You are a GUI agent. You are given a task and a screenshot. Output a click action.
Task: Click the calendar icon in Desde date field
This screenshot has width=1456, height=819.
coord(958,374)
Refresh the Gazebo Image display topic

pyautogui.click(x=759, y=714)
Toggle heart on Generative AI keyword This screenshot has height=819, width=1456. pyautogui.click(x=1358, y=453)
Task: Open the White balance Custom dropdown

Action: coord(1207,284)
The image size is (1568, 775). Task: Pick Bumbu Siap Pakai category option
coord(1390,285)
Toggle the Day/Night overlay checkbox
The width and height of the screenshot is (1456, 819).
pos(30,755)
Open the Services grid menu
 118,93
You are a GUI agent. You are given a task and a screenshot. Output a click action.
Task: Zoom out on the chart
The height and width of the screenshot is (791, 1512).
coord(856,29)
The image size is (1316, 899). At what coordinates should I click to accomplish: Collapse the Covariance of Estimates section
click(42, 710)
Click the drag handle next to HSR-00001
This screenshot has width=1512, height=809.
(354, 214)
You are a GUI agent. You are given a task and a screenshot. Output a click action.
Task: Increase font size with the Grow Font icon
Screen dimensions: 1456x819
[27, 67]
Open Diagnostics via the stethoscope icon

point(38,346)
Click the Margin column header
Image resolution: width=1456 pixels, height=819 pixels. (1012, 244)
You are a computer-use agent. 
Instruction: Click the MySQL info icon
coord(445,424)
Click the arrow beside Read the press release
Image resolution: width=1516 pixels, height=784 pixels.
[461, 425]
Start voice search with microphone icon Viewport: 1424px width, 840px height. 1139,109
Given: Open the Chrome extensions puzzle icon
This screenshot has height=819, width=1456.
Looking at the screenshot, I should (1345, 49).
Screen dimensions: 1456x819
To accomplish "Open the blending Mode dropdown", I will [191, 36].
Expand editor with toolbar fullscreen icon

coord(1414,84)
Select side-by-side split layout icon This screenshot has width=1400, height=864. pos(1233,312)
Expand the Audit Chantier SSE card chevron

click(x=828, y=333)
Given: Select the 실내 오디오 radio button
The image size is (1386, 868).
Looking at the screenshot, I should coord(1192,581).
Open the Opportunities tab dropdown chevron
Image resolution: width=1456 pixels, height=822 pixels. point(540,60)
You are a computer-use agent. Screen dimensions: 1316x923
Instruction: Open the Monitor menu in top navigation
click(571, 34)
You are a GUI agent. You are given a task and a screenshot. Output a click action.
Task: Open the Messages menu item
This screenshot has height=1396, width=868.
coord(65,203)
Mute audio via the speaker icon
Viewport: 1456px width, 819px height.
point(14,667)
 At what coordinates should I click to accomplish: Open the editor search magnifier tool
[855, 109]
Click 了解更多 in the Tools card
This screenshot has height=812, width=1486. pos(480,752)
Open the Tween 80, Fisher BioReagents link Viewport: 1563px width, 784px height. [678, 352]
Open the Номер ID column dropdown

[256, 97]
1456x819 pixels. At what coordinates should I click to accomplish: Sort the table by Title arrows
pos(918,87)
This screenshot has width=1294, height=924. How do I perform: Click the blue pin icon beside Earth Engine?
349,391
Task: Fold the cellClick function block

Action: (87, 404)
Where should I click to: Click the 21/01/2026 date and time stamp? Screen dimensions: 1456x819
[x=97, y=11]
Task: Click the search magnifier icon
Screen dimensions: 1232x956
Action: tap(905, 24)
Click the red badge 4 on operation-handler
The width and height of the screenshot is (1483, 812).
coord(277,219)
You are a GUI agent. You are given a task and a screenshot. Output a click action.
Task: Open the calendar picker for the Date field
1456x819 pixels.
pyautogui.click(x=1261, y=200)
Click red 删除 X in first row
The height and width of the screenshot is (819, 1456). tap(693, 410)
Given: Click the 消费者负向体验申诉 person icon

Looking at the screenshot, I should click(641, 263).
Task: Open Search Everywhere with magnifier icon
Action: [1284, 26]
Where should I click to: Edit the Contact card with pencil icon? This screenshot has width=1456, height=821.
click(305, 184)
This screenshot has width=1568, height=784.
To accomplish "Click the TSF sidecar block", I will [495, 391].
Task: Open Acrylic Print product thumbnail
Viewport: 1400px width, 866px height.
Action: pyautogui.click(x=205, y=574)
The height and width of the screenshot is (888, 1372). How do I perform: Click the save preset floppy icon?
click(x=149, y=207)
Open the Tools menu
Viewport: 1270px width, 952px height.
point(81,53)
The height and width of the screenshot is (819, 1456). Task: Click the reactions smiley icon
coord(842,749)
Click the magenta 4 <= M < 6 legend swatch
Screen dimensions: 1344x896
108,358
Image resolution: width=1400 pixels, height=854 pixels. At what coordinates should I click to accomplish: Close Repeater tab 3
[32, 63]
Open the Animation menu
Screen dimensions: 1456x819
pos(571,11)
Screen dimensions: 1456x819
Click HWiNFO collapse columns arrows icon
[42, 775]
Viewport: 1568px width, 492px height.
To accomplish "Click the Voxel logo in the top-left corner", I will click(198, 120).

+ + + + + + +

> _Task item_
Each line of the listing has to be repeated exactly in the reply.

> _Solution_
You are a GUI agent. You are given a task and a screenshot. Output a click action.
Task: Click the calendar icon in Desde date field
This screenshot has width=1456, height=819.
coord(958,374)
Refresh the Gazebo Image display topic

pyautogui.click(x=759, y=714)
Toggle heart on Generative AI keyword This screenshot has height=819, width=1456. pyautogui.click(x=1358, y=453)
Task: Open the White balance Custom dropdown

Action: coord(1207,284)
The image size is (1568, 775). Task: Pick Bumbu Siap Pakai category option
coord(1390,285)
Toggle the Day/Night overlay checkbox
The width and height of the screenshot is (1456, 819).
pos(30,755)
Open the Services grid menu
 118,93
You are a GUI agent. You are given a task and a screenshot. Output a click action.
Task: Zoom out on the chart
The height and width of the screenshot is (791, 1512).
coord(856,29)
The image size is (1316, 899). At what coordinates should I click to accomplish: Collapse the Covariance of Estimates section
click(42, 710)
Click the drag handle next to HSR-00001
This screenshot has width=1512, height=809.
(354, 214)
You are a GUI agent. You are given a task and a screenshot. Output a click action.
Task: Increase font size with the Grow Font icon
Screen dimensions: 1456x819
[27, 67]
Open Diagnostics via the stethoscope icon

point(38,346)
Click the Margin column header
Image resolution: width=1456 pixels, height=819 pixels. (1012, 244)
You are a computer-use agent. 
Instruction: Click the MySQL info icon
coord(445,424)
Click the arrow beside Read the press release
Image resolution: width=1516 pixels, height=784 pixels.
[461, 425]
Start voice search with microphone icon Viewport: 1424px width, 840px height. 1139,109
Given: Open the Chrome extensions puzzle icon
This screenshot has height=819, width=1456.
Looking at the screenshot, I should (1345, 49).
Screen dimensions: 1456x819
To accomplish "Open the blending Mode dropdown", I will [191, 36].
Expand editor with toolbar fullscreen icon

coord(1414,84)
Select side-by-side split layout icon This screenshot has width=1400, height=864. pos(1233,312)
Expand the Audit Chantier SSE card chevron

click(x=828, y=333)
Given: Select the 실내 오디오 radio button
The image size is (1386, 868).
Looking at the screenshot, I should coord(1192,581).
Open the Opportunities tab dropdown chevron
Image resolution: width=1456 pixels, height=822 pixels. point(540,60)
You are a computer-use agent. Screen dimensions: 1316x923
Instruction: Open the Monitor menu in top navigation
click(571, 34)
You are a GUI agent. You are given a task and a screenshot. Output a click action.
Task: Open the Messages menu item
This screenshot has height=1396, width=868.
coord(65,203)
Mute audio via the speaker icon
Viewport: 1456px width, 819px height.
point(14,667)
 At what coordinates should I click to accomplish: Open the editor search magnifier tool
[855, 109]
Click 了解更多 in the Tools card
This screenshot has height=812, width=1486. pos(480,752)
Open the Tween 80, Fisher BioReagents link Viewport: 1563px width, 784px height. [678, 352]
Open the Номер ID column dropdown

[256, 97]
1456x819 pixels. At what coordinates should I click to accomplish: Sort the table by Title arrows
pos(918,87)
This screenshot has width=1294, height=924. How do I perform: Click the blue pin icon beside Earth Engine?
349,391
Task: Fold the cellClick function block

Action: (87, 404)
Where should I click to: Click the 21/01/2026 date and time stamp? Screen dimensions: 1456x819
[x=97, y=11]
Task: Click the search magnifier icon
Screen dimensions: 1232x956
Action: tap(905, 24)
Click the red badge 4 on operation-handler
The width and height of the screenshot is (1483, 812).
coord(277,219)
You are a GUI agent. You are given a task and a screenshot. Output a click action.
Task: Open the calendar picker for the Date field
1456x819 pixels.
pyautogui.click(x=1261, y=200)
Click red 删除 X in first row
The height and width of the screenshot is (819, 1456). tap(693, 410)
Given: Click the 消费者负向体验申诉 person icon

Looking at the screenshot, I should click(641, 263).
Task: Open Search Everywhere with magnifier icon
Action: [1284, 26]
Where should I click to: Edit the Contact card with pencil icon? This screenshot has width=1456, height=821.
click(305, 184)
This screenshot has width=1568, height=784.
To accomplish "Click the TSF sidecar block", I will [495, 391].
Task: Open Acrylic Print product thumbnail
Viewport: 1400px width, 866px height.
Action: pyautogui.click(x=205, y=574)
The height and width of the screenshot is (888, 1372). How do I perform: Click the save preset floppy icon?
click(x=149, y=207)
Open the Tools menu
Viewport: 1270px width, 952px height.
point(81,53)
The height and width of the screenshot is (819, 1456). Task: Click the reactions smiley icon
coord(842,749)
Click the magenta 4 <= M < 6 legend swatch
Screen dimensions: 1344x896
108,358
Image resolution: width=1400 pixels, height=854 pixels. At what coordinates should I click to accomplish: Close Repeater tab 3
[32, 63]
Open the Animation menu
Screen dimensions: 1456x819
pos(571,11)
Screen dimensions: 1456x819
Click HWiNFO collapse columns arrows icon
[42, 775]
Viewport: 1568px width, 492px height.
To accomplish "Click the Voxel logo in the top-left corner", I will click(198, 120).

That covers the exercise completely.